Higher premiums for Integrated Shield plans put the squeeze on affordability

For insurers, raising premiums is a convenient tool to maintain profitability, but it is far from the only option

INTEGRATED Shield insurance (IPs), hospital and surgical plans that sit atop MediShield Life, are seen as an important element of healthcare financing. They are offered by private insurers and enable policyholders - an estimated 70 per cent of Singapore residents - to enhance the basic cover provided by MediShield Life. Policyholders' experience with IPs, whether they have made claims or not, has been something of a double-edged sword. While they enjoy peace of mind from coverage for illnesses, and premiums are conveniently funded out of CPF savings, they also have had to endure a steady succession of premium rises through the years. For several years until recently almost all IP insurers incurred underwriting losses as claims and expenses exceeded premiums, raising the risk that a plan might become unsustainable.

The latest round of premium rises this year, however, is a particularly bitter pill for policyholders, because they come on the heels of a year of relatively strong underwriting results.

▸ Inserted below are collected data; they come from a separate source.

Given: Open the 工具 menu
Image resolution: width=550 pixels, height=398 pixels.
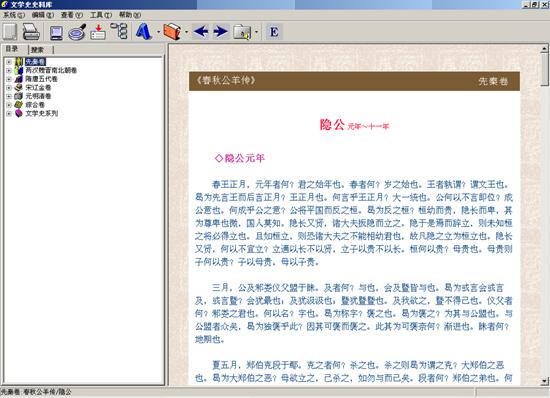Looking at the screenshot, I should point(101,15).
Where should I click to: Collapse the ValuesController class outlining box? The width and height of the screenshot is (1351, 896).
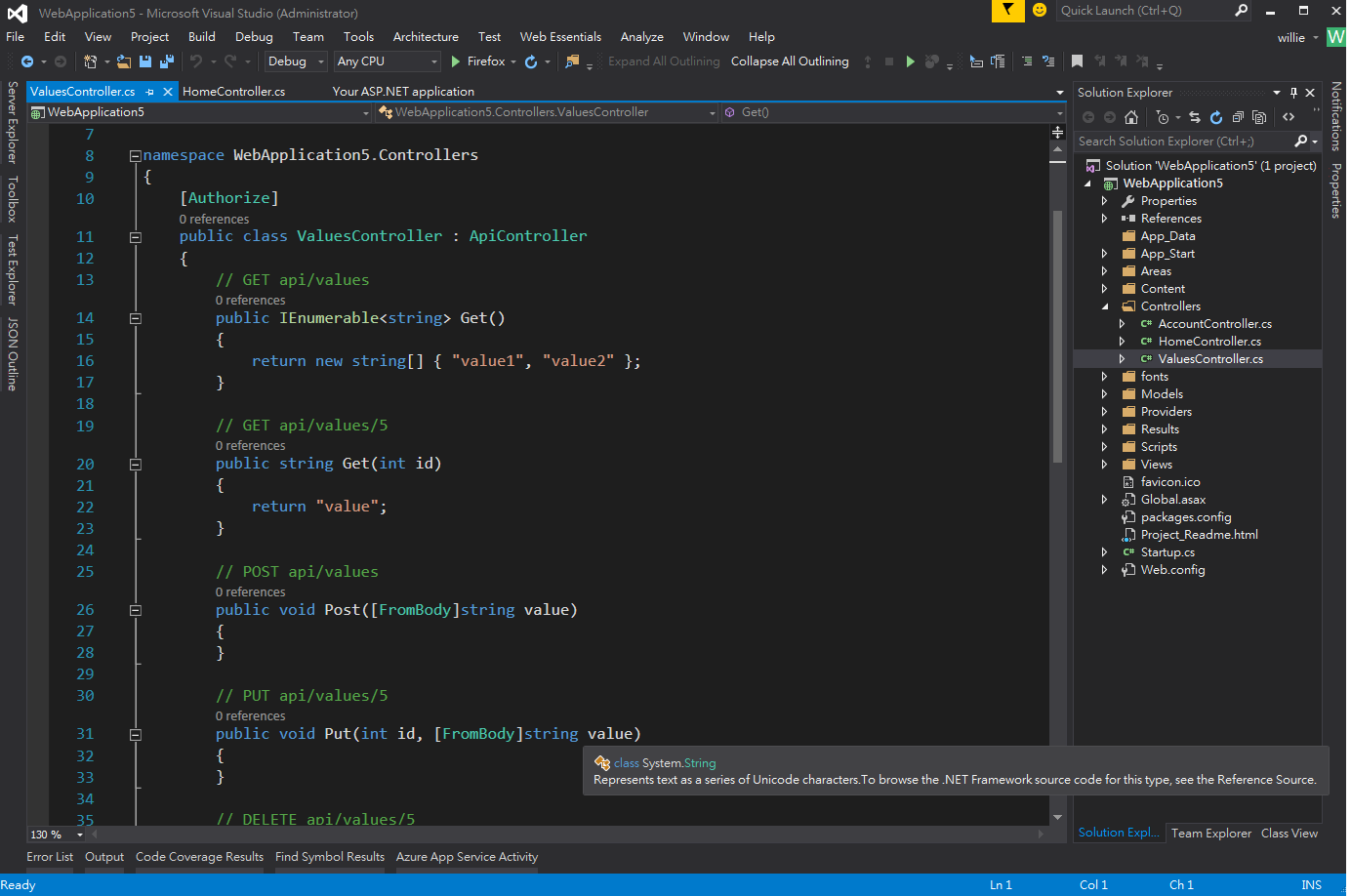pos(136,237)
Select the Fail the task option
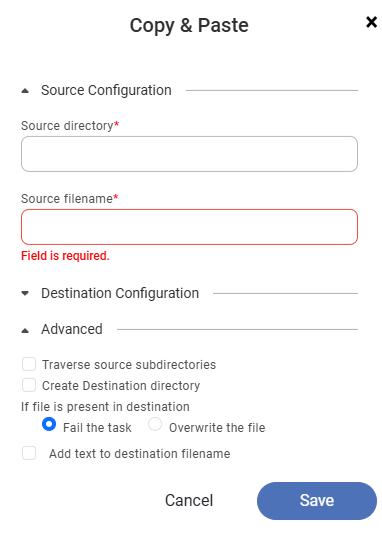 pos(49,424)
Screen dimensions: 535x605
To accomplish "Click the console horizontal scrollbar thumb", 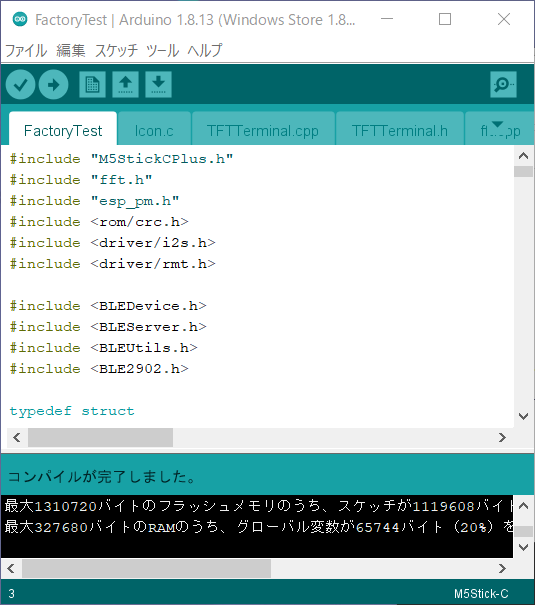I will coord(146,568).
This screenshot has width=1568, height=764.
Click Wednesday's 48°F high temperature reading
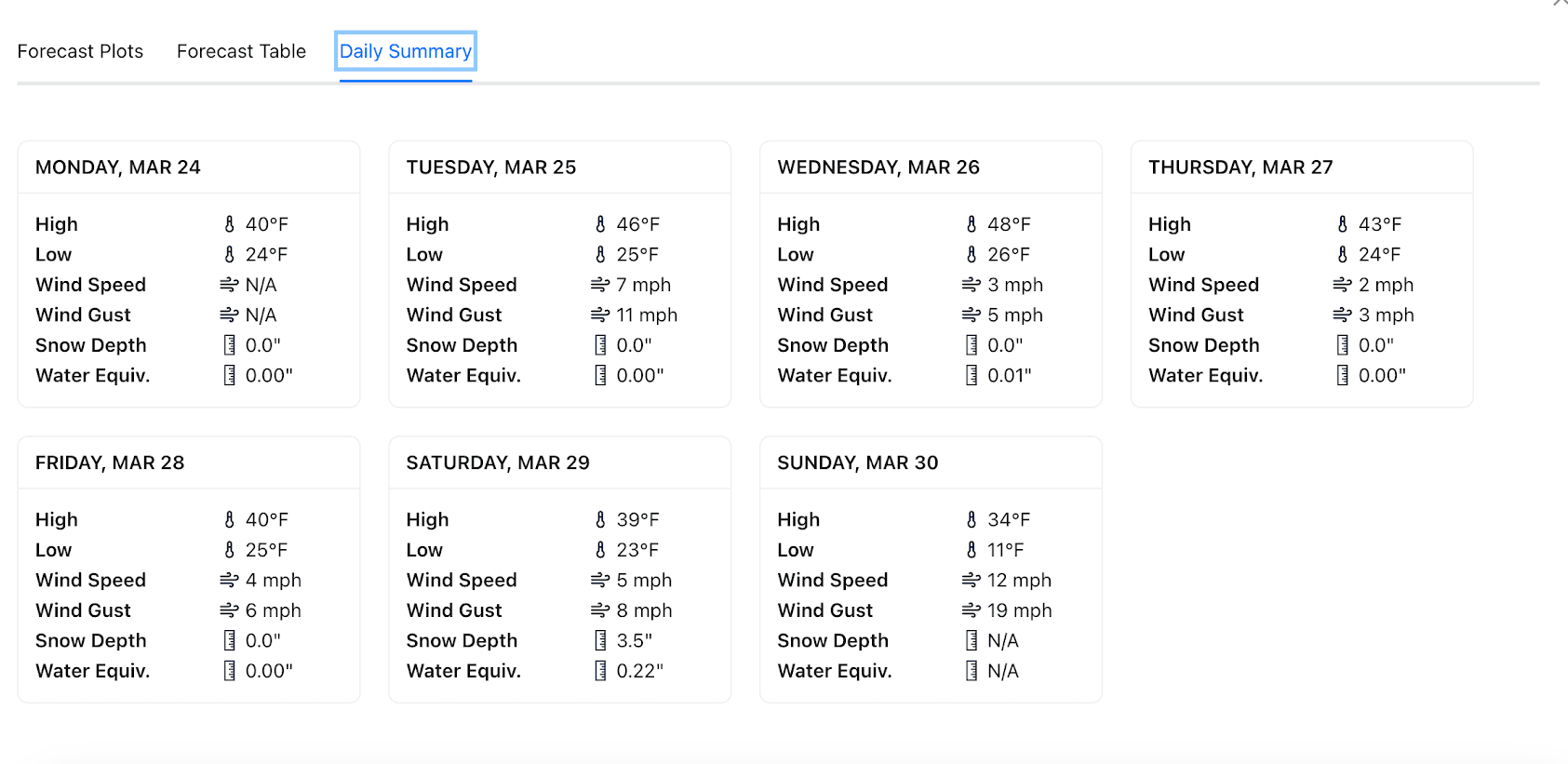[x=1008, y=223]
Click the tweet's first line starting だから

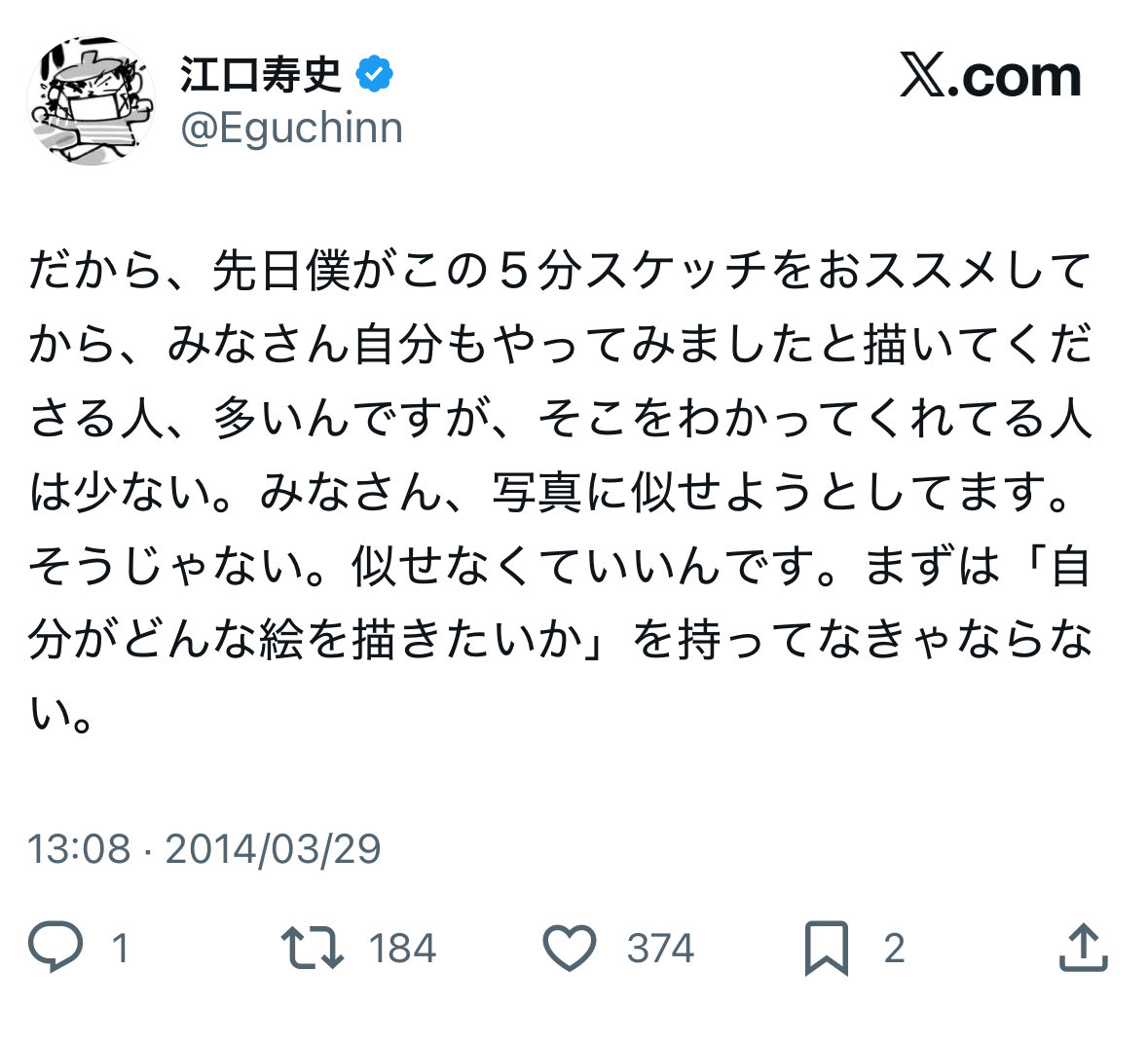coord(560,272)
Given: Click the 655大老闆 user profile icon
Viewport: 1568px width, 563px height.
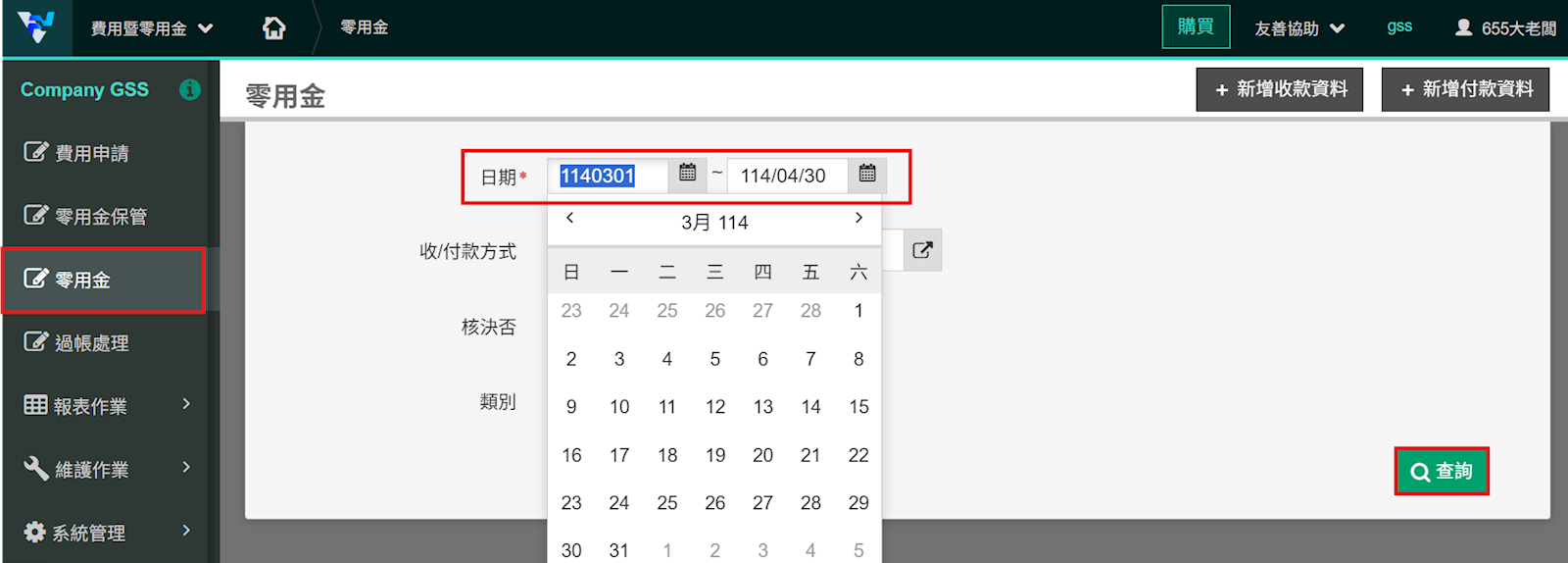Looking at the screenshot, I should 1463,27.
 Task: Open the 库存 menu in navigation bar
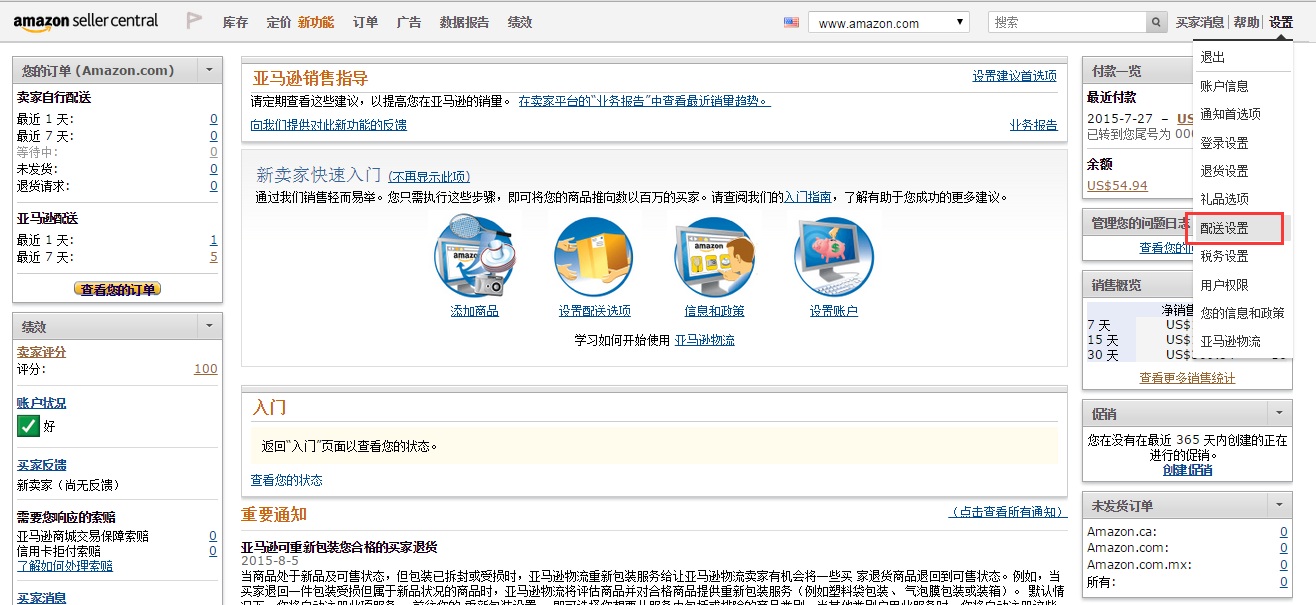235,22
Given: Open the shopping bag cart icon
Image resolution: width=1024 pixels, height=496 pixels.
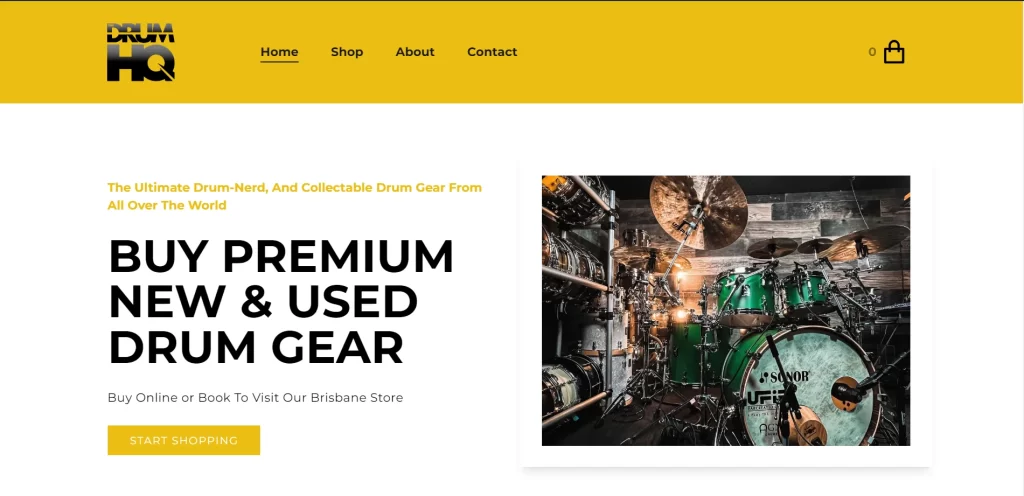Looking at the screenshot, I should (894, 52).
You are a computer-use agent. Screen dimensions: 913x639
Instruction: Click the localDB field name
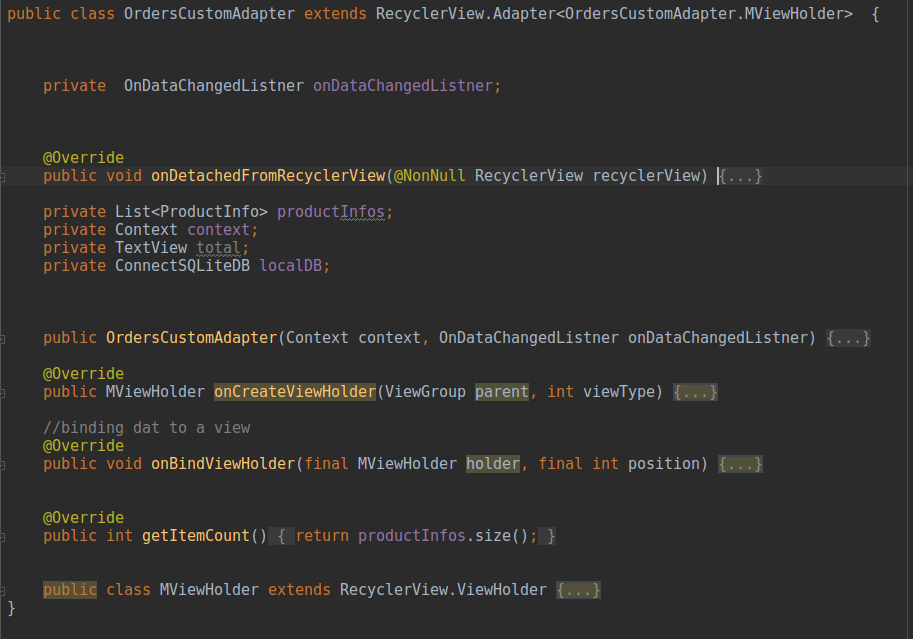[x=291, y=266]
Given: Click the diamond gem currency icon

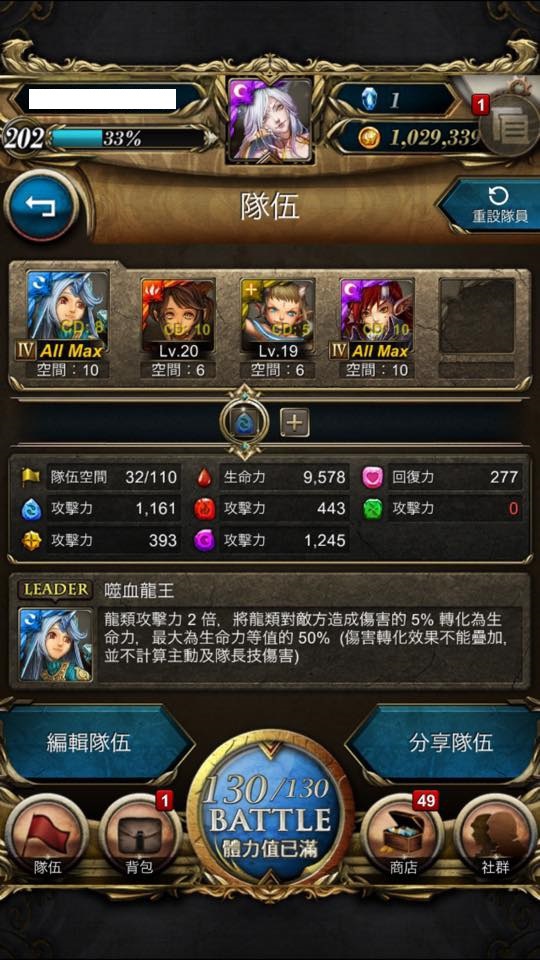Looking at the screenshot, I should (x=369, y=100).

For the financial year 2021, almost all IP portfolios are now in the black. Policyholders will be dismayed that after years of enduring ever-higher premiums and adapting to measures to tamp down claims rates, it appears that their efforts are still not enough.

To be sure, private hospital IPs bear the brunt of premium hikes, due to the significantly higher costs of private hospital charges. Still, all IP policyholders have had to adapt to restrictions in the name of long-term financial sustainability. These include a co-payment feature in riders as opposed to the previous design which allowed plans to pay from the first dollar of costs. Many policyholders today also seek pre-approval for treatments and tap an insurer-appointed panel of doctors in order to enjoy lower rider premiums.

The turnaround in underwriting results is testament to the effectiveness of the measures to curb over-consumption of healthcare. But there is yet another challenge that is far less easy to rein in: stubbornly high healthcare costs, exacerbated by an ageing population and the accompanying increase in chronic illnesses. Singapore's healthcare inflation is estimated at over 9 per cent this year, significantly higher than consumer price inflation. Other factors conspire to keep costs high, including new and more advanced treatments and a staff shortage.

Yet another cost-restraint measure takes effect this year. From September, Medisave withdrawals and MediShield claims are allowed only for a list of approved cancer drugs. IPs are expected to follow suit next year. This is due to the soaring expenditure on cancer drugs, which is expected to rise from S$375 million in 2019 to S$2.7 billion by 2030.

Policyholders appreciate the benefits of insurance to reduce out-of-pocket expenses. But insurers need to strike a balance in premium adjustments. Ideally, premiums should sufficiently cover claims in any single year and provide a cushion for future years as an ageing population drives up claims. For insurers, raising premiums is a convenient tool when margins are thin, but it is by far not the option. Internal expenses like management and distribution costs need to be examined. Higher premiums are particularly hard for older policyholders who are retired and unable to easily switch insurers. Downgrading one's cover is an option to keep premiums affordable, but the CPF can also help by raising the cap on withdrawals from Medisave for Shield premiums. For their part, insurers should make premium adjustments only as a last resort and in a measured way. It would be a tragedy if the IP cover people rely on is priced out of their reach.